▸ Tâche:
Dans l'extrait sur le langage du handicap, reformulez sous forme de liste le paragraphe commençant par « Le modèle médical considère », en gardant ses faits principaux.

▸ Extrait du document:
====

Dans le contexte du handicap, le terme « spécial » est à bannir car il est considéré comme offensant et condescendant puisqu’il stigmatise la différence. Il ne doit pas être utilisé pour décrire les personnes handicapées, y compris dans des expressions comme « besoins spéciaux » ou « assistance spéciale ». Il est recommandé d’utiliser autant que possible un langage plus neutre et plus positif, comme « assistance adaptée ». L’expression « éducation spécialisée » ou « enseignement spécialisé » est souvent utilisée dans le contexte des programmes scolaires, mais elle a une connotation péjorative puisqu’elle renvoie à l’éducation ségrégative, également appelée éducation ségréguée. On parlera donc d’éducation ou d’enseignement adapté(e).
Le modèle médical considère le handicap comme un problème de santé, une déficience liée à un traumatisme ou une maladie qu’il faut soigner ou guérir. Les personnes handicapées ne sont pas perçues comme des détentrices de droits. Le modèle caritatif considère le handicap comme un fardeau ou un « problème » que les personnes non handicapées doivent résoudre. Les personnes handicapées sont perçues comme des objets de charité et de pitié, ce qui perpétue les attitudes et stéréotypes négatifs.

====

▸ Données sources:

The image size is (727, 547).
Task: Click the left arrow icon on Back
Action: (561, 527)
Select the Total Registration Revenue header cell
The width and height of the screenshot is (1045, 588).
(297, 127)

====

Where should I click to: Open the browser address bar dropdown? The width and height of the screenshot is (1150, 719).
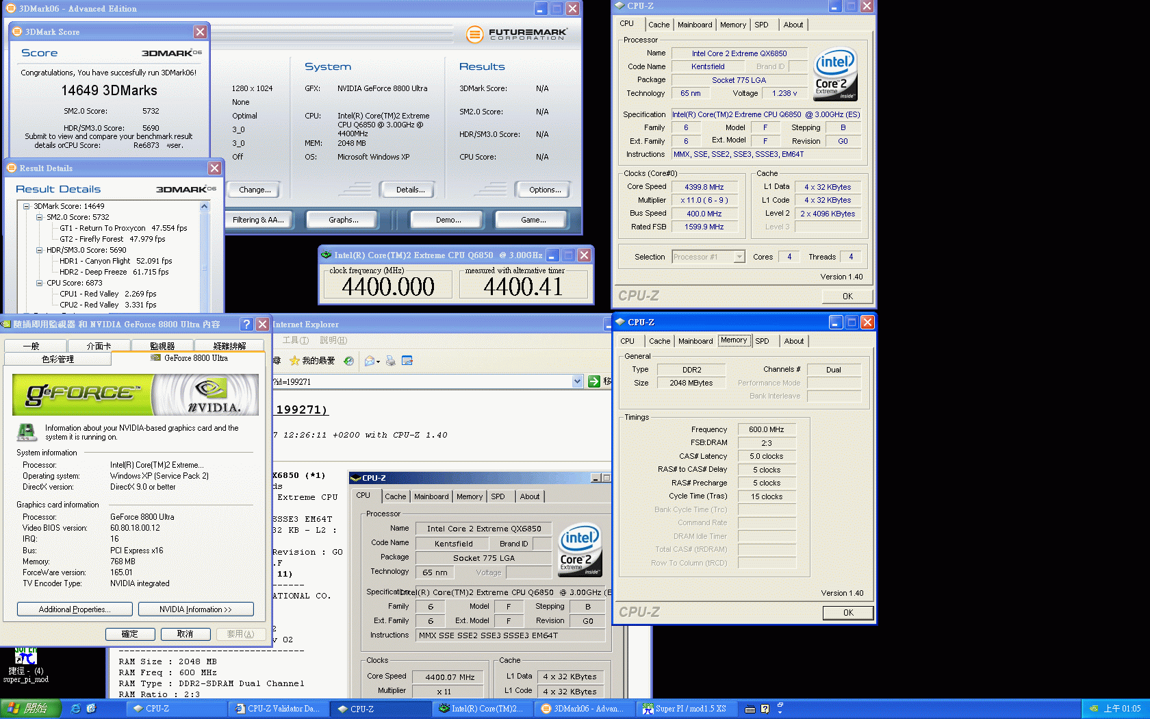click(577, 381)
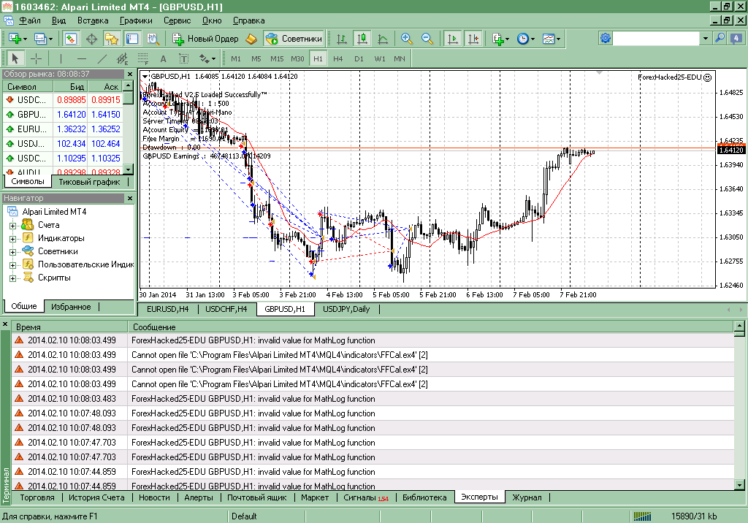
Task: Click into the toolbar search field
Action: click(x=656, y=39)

====

▸ Réponse:
- Modèle médical : le handicap est un problème de santé, une déficience due à un traumatisme ou à une maladie, qu'il faut soigner ou guérir. Les personnes handicapées n'y sont pas vues comme détentrices de droits.
- Modèle caritatif : le handicap est un fardeau ou un « problème » que les personnes non handicapées doivent résoudre. Les personnes handicapées y sont vues comme des objets de charité et de pitié, ce qui perpétue les attitudes et stéréotypes négatifs.